Refer to the Lincolnville School district data. First, add a variable to change the type of engine (diesel or gas) to a qualitive variable. If the engine type is diesel, then set the qualitive variable to 0. If the engine type is gasoline, then set the qualitative variable to 1. Develop a regression equation using statistical software with maintenance cost as the dependent variable and age, odometer miles, miles since last maintenance, and engine type as the independent variables.

a. Develop a correlation matrix. Which independent variables have strong or weak correlations with the dependent variable? Do you see any problems with multicollinearity?

b. Use a statistical software package to determine the multiple regression equation. How did you select the variables to include in the equation?

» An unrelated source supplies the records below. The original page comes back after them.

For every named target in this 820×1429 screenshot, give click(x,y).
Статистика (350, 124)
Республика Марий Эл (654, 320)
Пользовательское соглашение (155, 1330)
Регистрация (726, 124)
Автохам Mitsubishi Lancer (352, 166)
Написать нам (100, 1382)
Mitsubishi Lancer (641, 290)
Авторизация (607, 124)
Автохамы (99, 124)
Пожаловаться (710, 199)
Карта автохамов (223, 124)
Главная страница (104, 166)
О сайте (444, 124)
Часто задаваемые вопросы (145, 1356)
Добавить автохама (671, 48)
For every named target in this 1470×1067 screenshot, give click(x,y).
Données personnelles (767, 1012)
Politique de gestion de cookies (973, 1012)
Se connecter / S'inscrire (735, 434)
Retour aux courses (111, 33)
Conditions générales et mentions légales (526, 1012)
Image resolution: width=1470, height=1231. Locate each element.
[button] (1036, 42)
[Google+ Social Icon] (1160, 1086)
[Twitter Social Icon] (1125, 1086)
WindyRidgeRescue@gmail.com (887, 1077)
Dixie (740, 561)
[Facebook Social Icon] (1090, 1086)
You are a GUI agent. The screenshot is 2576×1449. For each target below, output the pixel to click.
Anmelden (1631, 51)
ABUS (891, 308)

How did you use the information from the correlation analysis? Show that your regression equation shows a significant relationship. Write out the regression equation and interrupt its practical application. Report and interrupt R-square.

c. Develop a histogram or a stem-and-leaf display of the residuals from the final regression equation developed in part (a,b) for residuals analysis. Is it reasonable to conclude that the normality assumption has been met?

d. Plot the residuals against the fitted values from the final regression equation developed in part (c) against the fitted values of Y. Plot the residuals on the vertical axis and the fit-ted values on the horizontal axis.

Case A

Refer the Century Bank data. Using checking account balance as the dependent variable and using as independent variable the number of ATM transactions, the number of other services used, whether the individual has a debit card, and whether interest is paid on the particular account, write a report indicating which of the variables seem related to the account balance and how well they explain the variation in account balance. Should all of the independent variables proposed be used in the analysis or can some be dropped?